EXERCISE BRIEF »
Without any pictures, restate the full set of records below exactly.

GIVEN RECORDS »

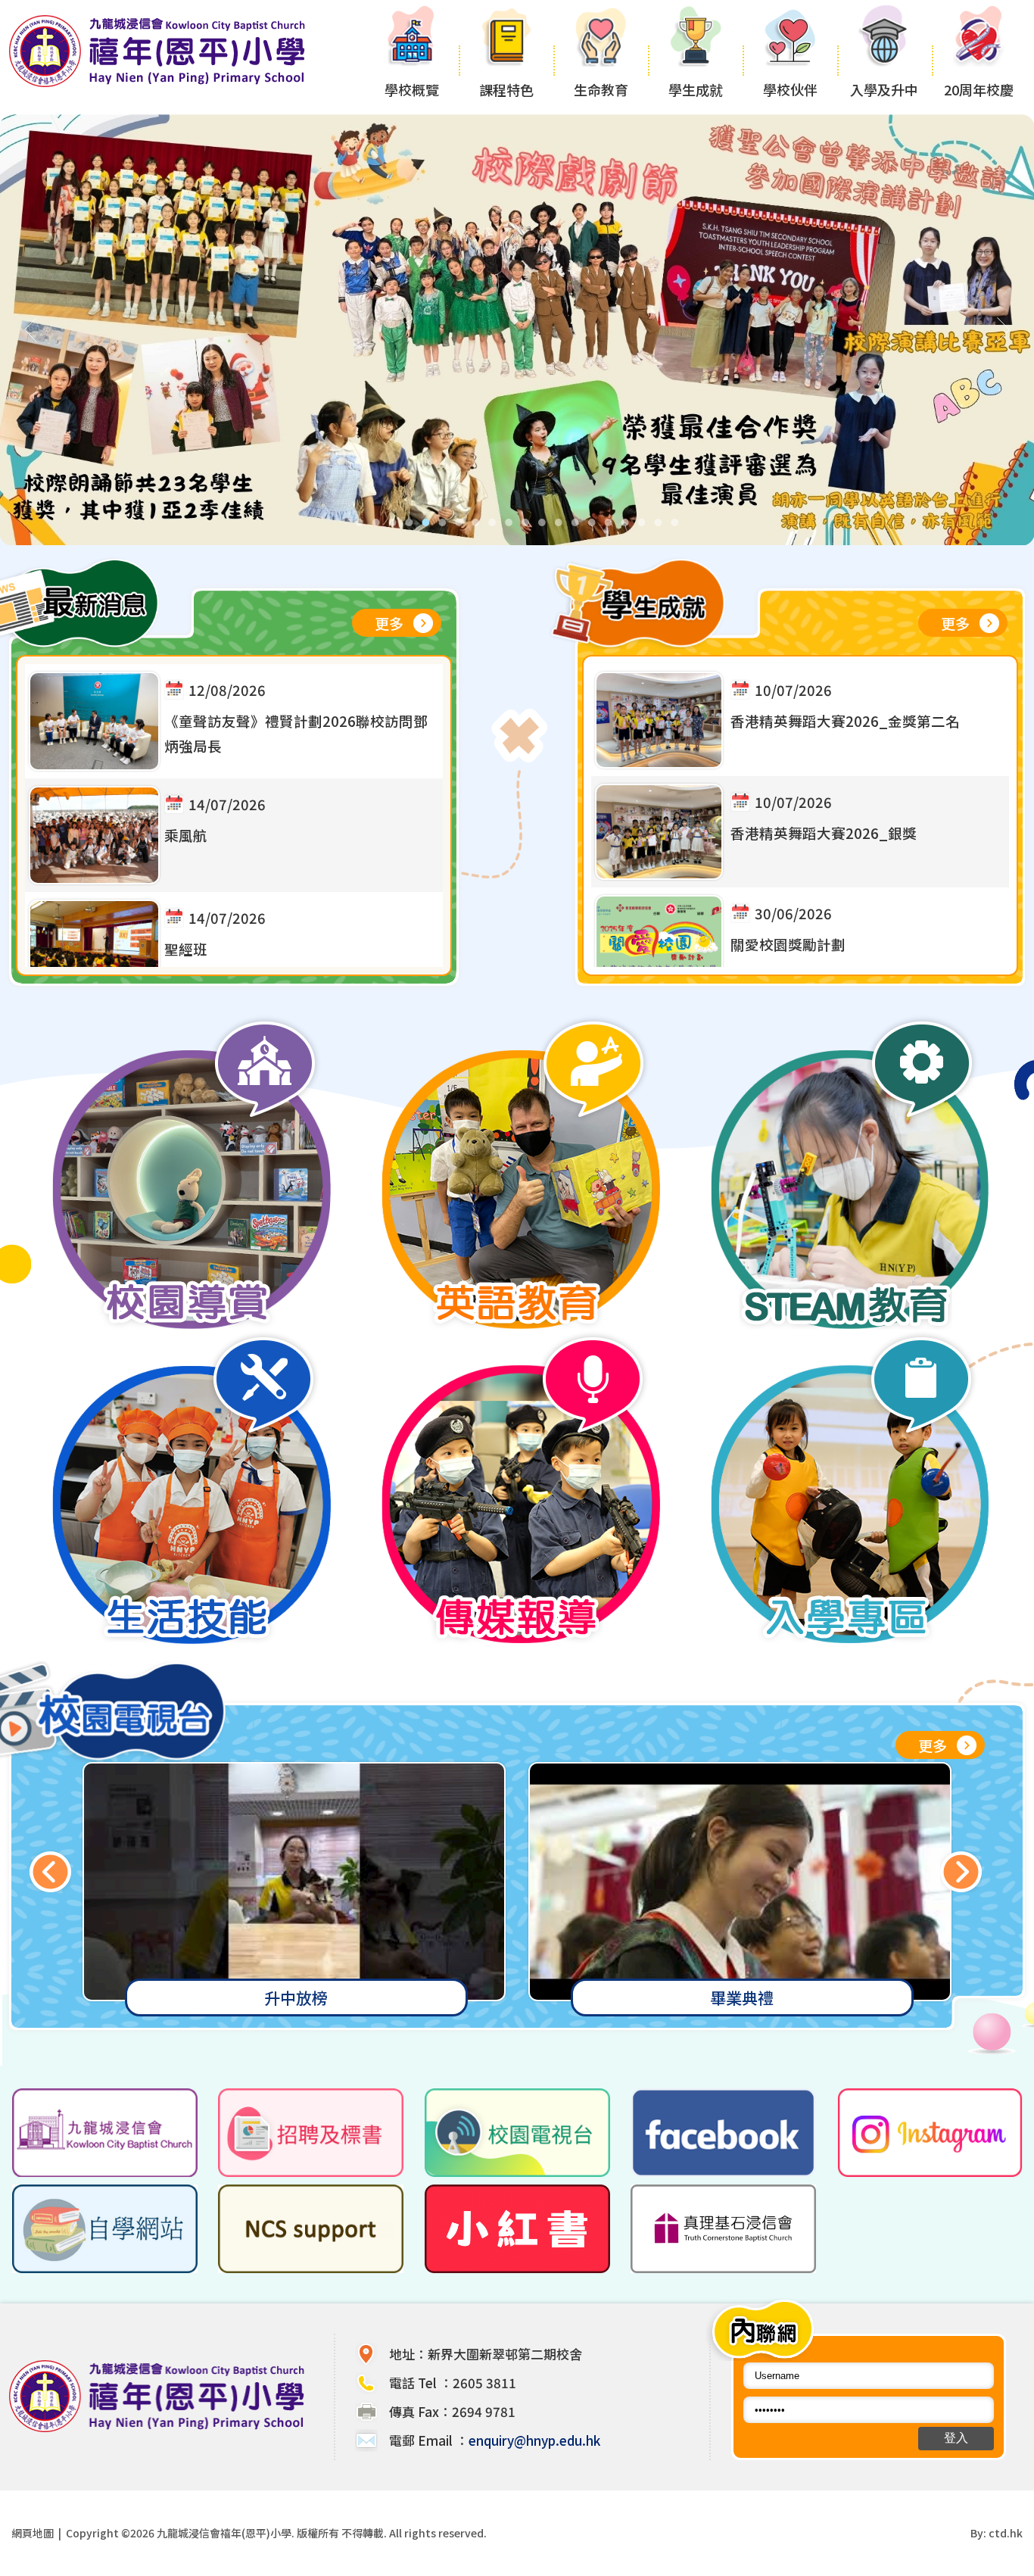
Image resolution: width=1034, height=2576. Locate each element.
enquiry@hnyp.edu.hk (534, 2440)
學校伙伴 (790, 89)
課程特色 (506, 89)
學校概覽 (412, 89)
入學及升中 (884, 89)
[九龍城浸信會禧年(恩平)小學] (161, 85)
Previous (50, 1871)
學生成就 (695, 89)
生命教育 (601, 89)
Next (961, 1871)
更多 (389, 623)
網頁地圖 (32, 2532)
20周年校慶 (979, 89)
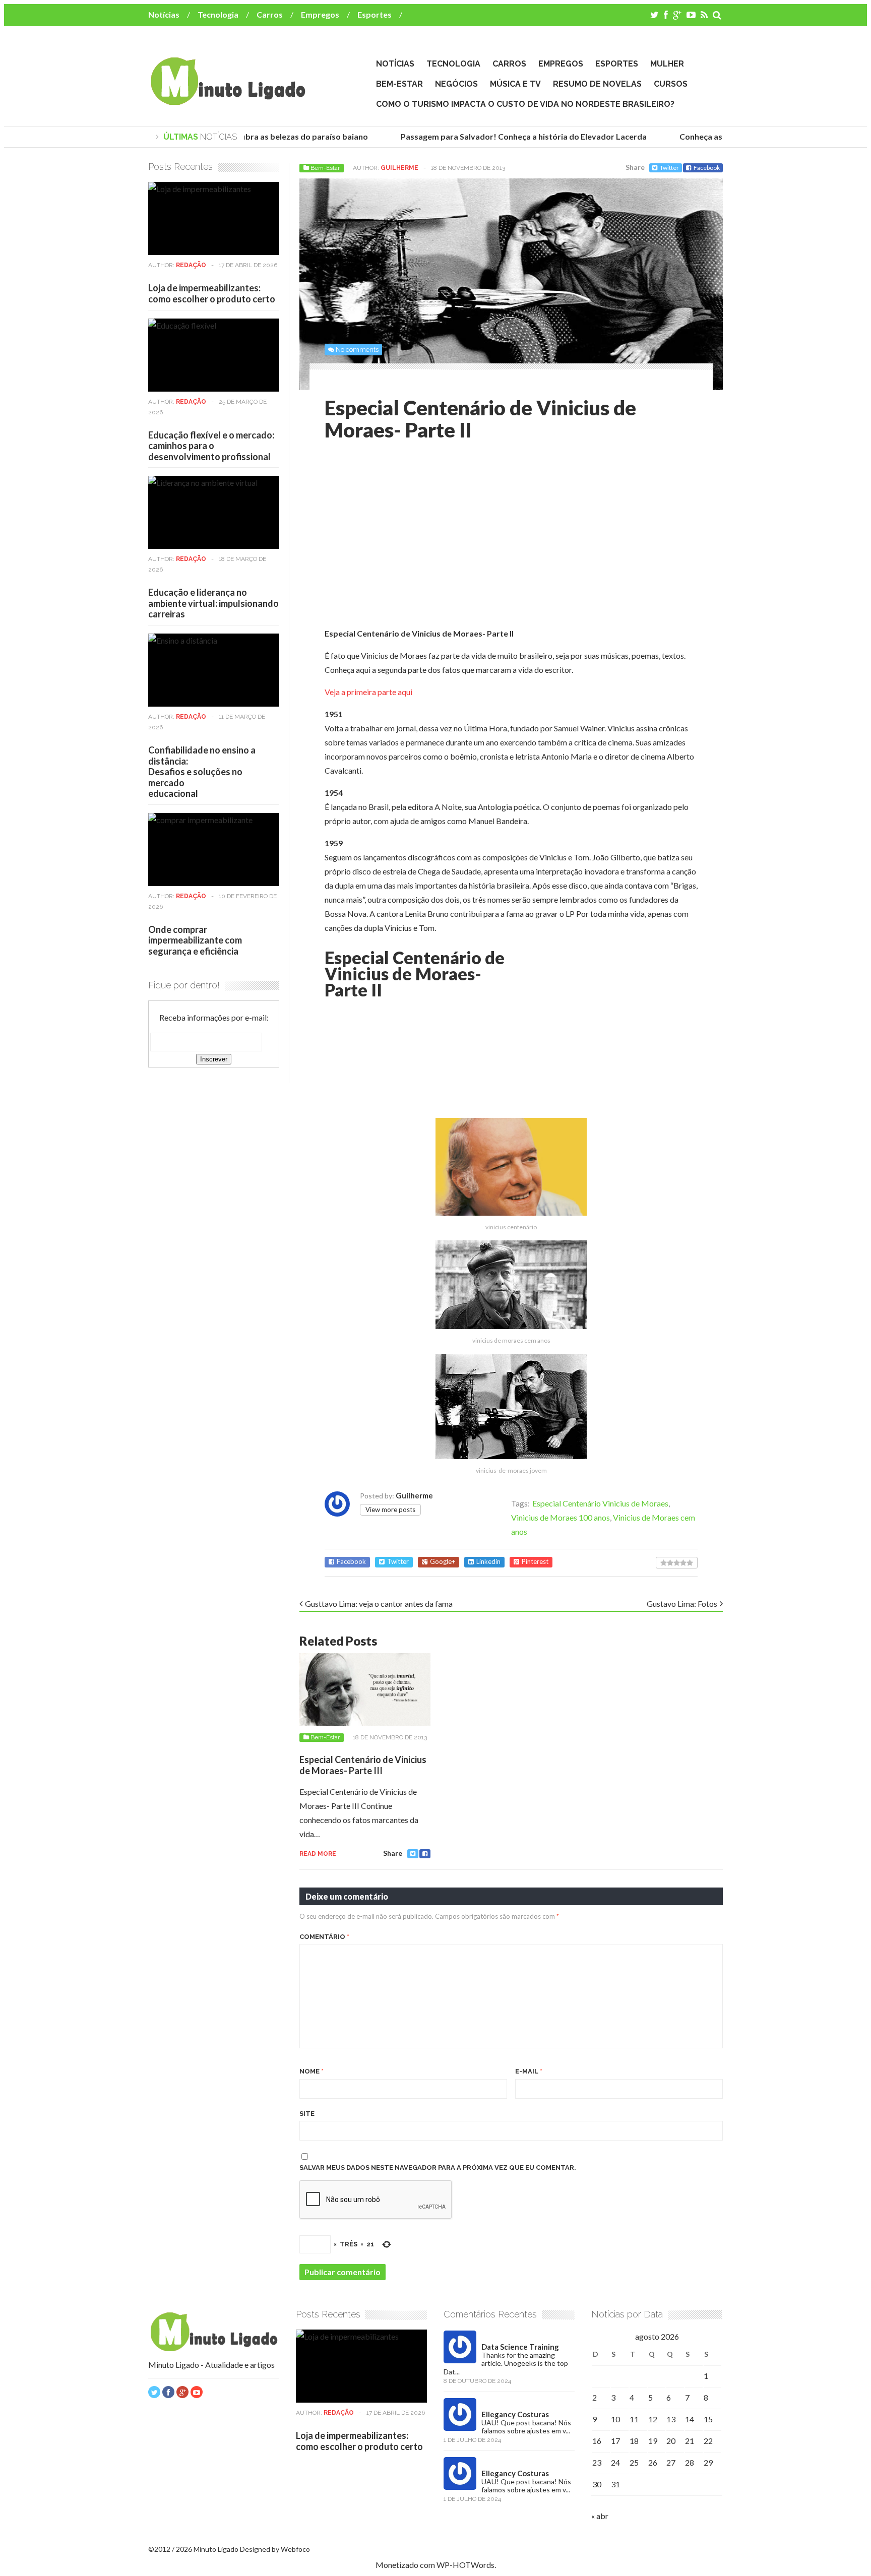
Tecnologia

OUTPUT FOR THIS EXERCISE »
Image resolution: width=1034, height=2576. Locate each element.
enquiry@hnyp.edu.hk (534, 2440)
學校伙伴 (790, 89)
課程特色 (506, 89)
學校概覽 (412, 89)
入學及升中 (884, 89)
[九龍城浸信會禧年(恩平)小學] (161, 85)
Previous (50, 1871)
學生成就 (695, 89)
生命教育 (601, 89)
Next (961, 1871)
更多 (389, 623)
網頁地圖 (32, 2532)
20周年校慶 (979, 89)
Tecnologia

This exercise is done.